'Run Away!' Nokia Siemens Retreats From GPON
Nokia Networks has beat a very brave retreat from the GPON (gigabit passive optical network) broadband access market, saying it will invest instead in next generation fiber-to-the-home (FTTH) technology and wait for carriers to move beyond GPON, Light Reading can exclusively reveal.
Responding to questions from Light Reading, a Nokia Siemens Networks (NSN) spokesman confirmed that the vendor "plans to focus on DSL technologies," including DSL as part of fiber-to-the-building and fiber-to-the-curb deployments, "and the next generation of optical access for when the market is ready, but we are not focused on GPON for FTTH. We are not investing in our existing GPON assets – we are waiting for what we call the next generation optical access [NGOA]."
Nokia Siemens is one of a number of major fixed network equipment vendors that have been trying to establish themselves as GPON suppliers to the major Tier 1 carriers globally, but it's had little success, winning only small deals in Kuwait and Denmark, while Canada's Telus Corp. (NYSE: TU; Toronto: T) is believed to have at least trialed the vendor's GPON MSAN (multiservice access node). (See Kuwait Opts for FTTH.)
With little headway made, putting a halt to GPON investments fits in with the company's stated strategy of putting its R&D dollars only into markets where it believes it can be a leader and make money. (See Nokia Siemens Gets Ruthless on R&D Focus.)
That leaves a little more breathing room for the likes of Alcatel-Lucent (NYSE: ALU), Ericsson AB (Nasdaq: ERIC), and Huawei Technologies Co.
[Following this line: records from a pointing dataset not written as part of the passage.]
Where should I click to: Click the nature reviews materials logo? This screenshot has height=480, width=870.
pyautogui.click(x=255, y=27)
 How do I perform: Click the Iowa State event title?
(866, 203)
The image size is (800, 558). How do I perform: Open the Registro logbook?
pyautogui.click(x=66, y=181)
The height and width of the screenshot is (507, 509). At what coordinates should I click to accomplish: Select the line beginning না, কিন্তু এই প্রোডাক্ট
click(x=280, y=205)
Ltd. , which have made greater headway in what is a growing market. (See Neuf Does GPON With AlcaLu, GPON Gets a 10G Look, Bright Prospects for GPON, AlcaLu: We're Not Just a GPON Player, BT Preps GPON Shortlist, and Ericsson Adds to Euro GPON Action.)
But the NSN spokesman denied the company was looking to sell off its GPON assets. "These assets are not for sale. We will continue to support existing customers, but not invest any further in GPON. In addition, some existing key resources will be moved from GPON onto NGOA," he stated, though he couldn't be totally specific about the details of NGOA.
Heavy Reading chief analyst Graham Finnie has an idea where NSN might be heading with its FTTH home strategy, but he also thinks its current decision is something of a gamble.
"It's surprising they've decided to do this. GPON is where the action is for the next few years where the Tier 1 carriers are concerned, and Nokia Siemens is a Tier 1 vendor," says Finnie. "Even if they focused on point-to-point fiber access in the future, I imagine the Tier 1 carriers will be looking for a mixture of GPON and point-to-point capabilities. This looks like quite a risky move."
At the same time, though, Finnie believes NSN couldn't have matched its peers: "I can't see that NSN would manage to be anything higher than the No. 4 player in GPON. Alcatel-Lucent, Ericsson, and Huawei are all desperate to be the No. 1 player and are highly competitive. I can't see any way NSN could be the No. 1 or No. 2 player in GPON."
Instead, Finnie believes NSN will leverage its investment in Korean vendor DASAN Zhone Solutions Inc. , an access and optical equipment specialist in which Nokia Siemens owns a 56 percent stake. (See Siemens Converges in Venice.)
Dasan has already developed a next-generation optical access platform based on WDM PON, a technology that is rapidly becoming the hot access topic of the summer. (See Ericsson Joins Cost-Cutting WDM-PON Team, WDM PON: Sooner Rather Than Later?, NXTcomm Preview: GPON & WDM-PON, and Tellabs Lays Out WDM-PON Plan.)
And NSN has also expressed an interest in exploring the possibilities of a technology known as long reach, or XL, PON that, in theory, can connect hundreds of customers at distances of up to 100 kilometers, though this is some years away from being a commercial technology, the vendor told Light Reading earlier this year.